Propiedad intelectual
Viernes 08 de febrero de 2008
En un acto celebrado esta semana en Barcelona, que ha reunido a la Asociación Colegial de Escritores de Cataluña (ACEC) y la Asociación de Escritores en Lengua Catalana (AELC), ambas entidades han llegado a la conclusión de que "la copia privada no es un derecho del usuario" y han cifrado en un 25% la pérdida de sus ingresos a consecuencia de la proliferación de estas copias.

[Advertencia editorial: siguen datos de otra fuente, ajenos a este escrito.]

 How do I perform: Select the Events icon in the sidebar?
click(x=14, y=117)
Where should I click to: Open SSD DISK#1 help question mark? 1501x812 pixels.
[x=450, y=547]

Eduardo Mendoza, novelista responsable de obras como "La ciudad de los prodigios", asistió como invitado por la organización a un coloquio, en el que se convirtió en "portavoz" de los literatos nacionales al afirmar que es difícil "valorar el coste de producción de una obra, porque el autor no invierte dinero, pero si mucho tiempo". El autor catalán reconoció que esta situación es un poco paradójica porque "ahora el tiempo es muy caro".
Según explicaron ambas asociaciones catalanas de escritores, a pesar de que la revisión de la ley de propiedad intelectual otorga a los autores una compensación directa por el número de copias privadas que se puedan hacer de sus obras, ellos la consideran totalmente insuficiente.
Para compensar a los titulares de derechos por las copias privadas de sus obras, la Ley de Propiedad Intelectual establece una remuneración a partir de un canon que graba los equipos, aparatos y materiales idóneos para realizarlas.
La presidenta de la ACEC, Montserrat Conill, apoyó las declaraciones de Mendoza al afirmar que el derecho a la cultura es un derecho fundamental del ser humano, "de igual manera que lo es el derecho a la salud o a la educación". Aunque si bien es cierto, "no hay nadie que se atreva a afirmar que la atención sanitaria deba garantizarse sin retribuir a los médicos, ni que la escolarización deba llevarse a cabo sin pagar a los maestros", añadió Conill.